# [TASK INSTRUCTIONS]
Locate each line in the records containing "icon". Copy it.

# [DATA FOR THE TASK]
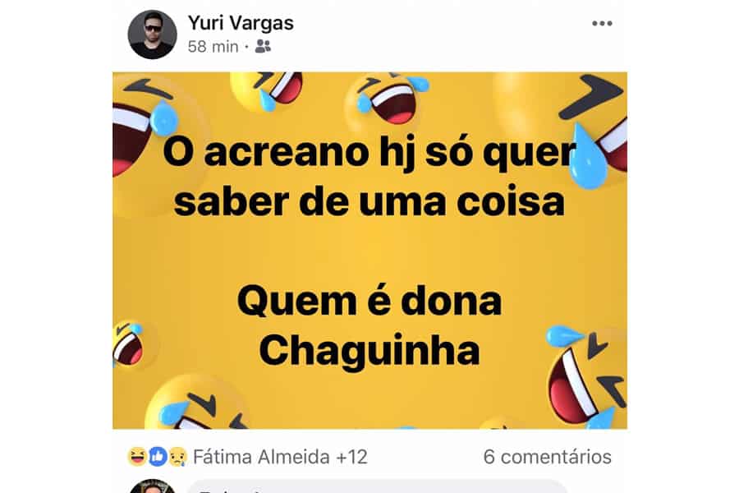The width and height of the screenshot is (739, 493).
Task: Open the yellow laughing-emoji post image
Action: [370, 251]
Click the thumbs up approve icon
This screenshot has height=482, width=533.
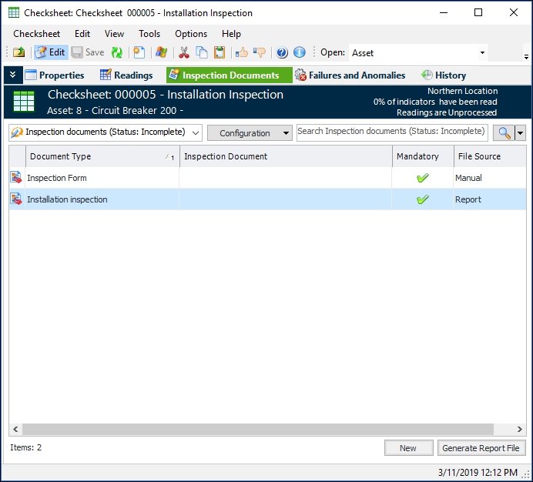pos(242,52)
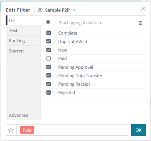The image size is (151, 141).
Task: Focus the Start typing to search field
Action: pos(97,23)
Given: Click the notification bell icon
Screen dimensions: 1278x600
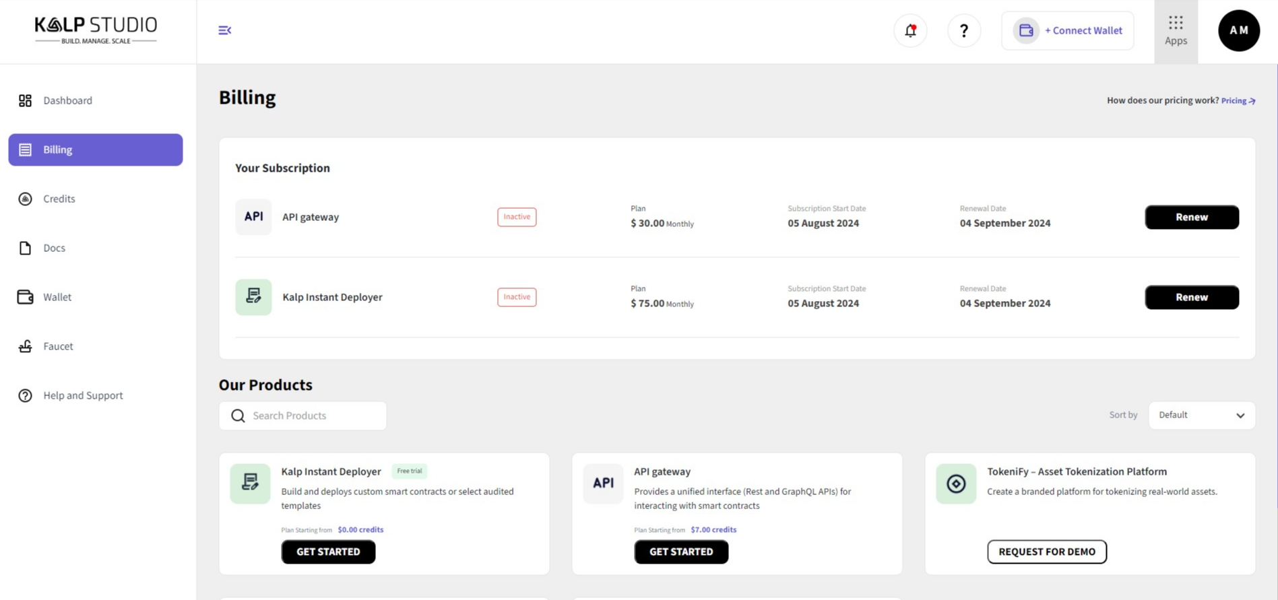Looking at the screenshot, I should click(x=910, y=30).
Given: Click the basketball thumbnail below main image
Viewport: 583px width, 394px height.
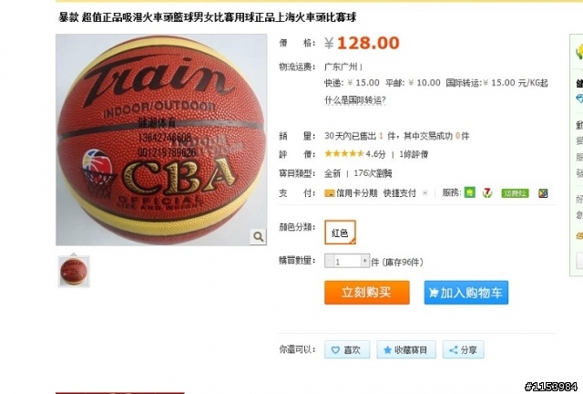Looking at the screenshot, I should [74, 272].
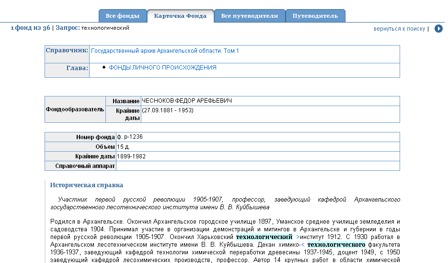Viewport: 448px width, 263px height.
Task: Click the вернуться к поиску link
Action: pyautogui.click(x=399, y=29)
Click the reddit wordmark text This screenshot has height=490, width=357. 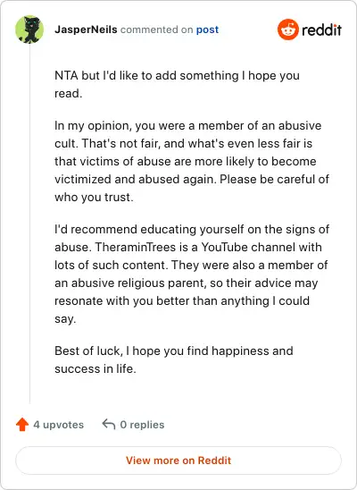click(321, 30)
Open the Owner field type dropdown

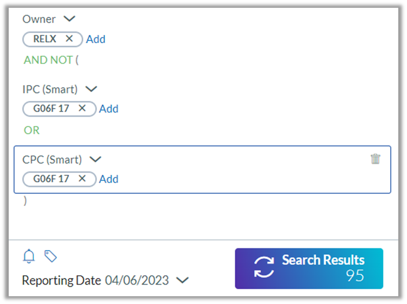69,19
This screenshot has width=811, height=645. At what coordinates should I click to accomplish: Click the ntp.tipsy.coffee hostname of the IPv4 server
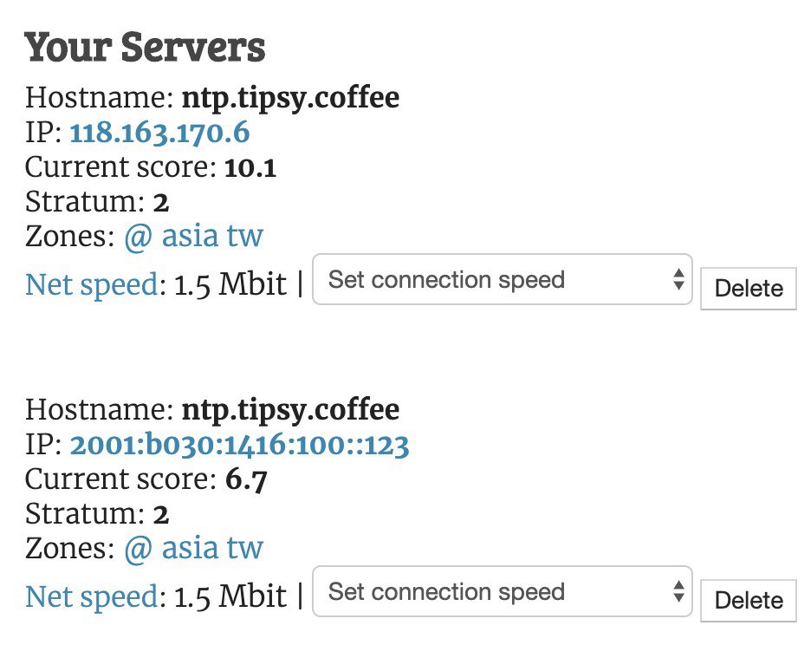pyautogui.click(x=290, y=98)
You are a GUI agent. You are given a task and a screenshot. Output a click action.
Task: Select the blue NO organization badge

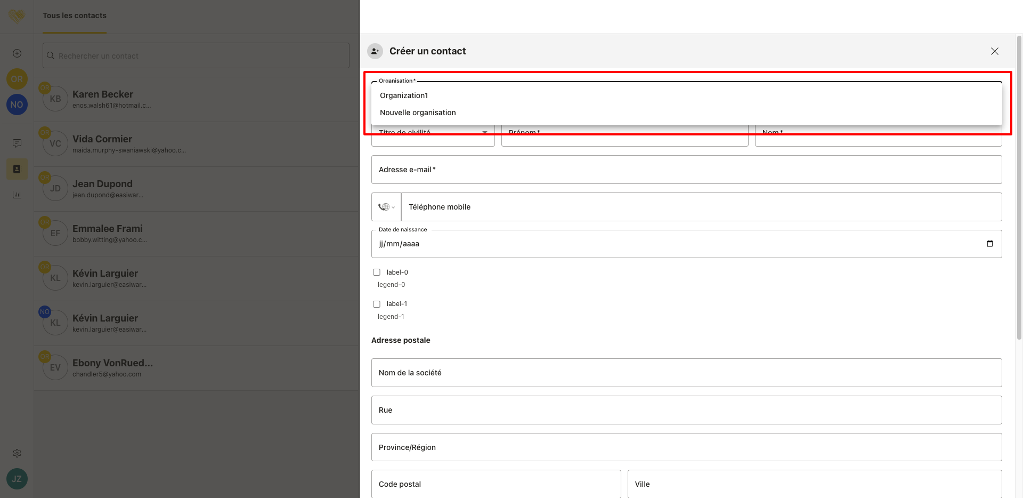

# [RESULT OF THIS TASK]
Click the thumbs up approve icon
Given: Click the notification bell icon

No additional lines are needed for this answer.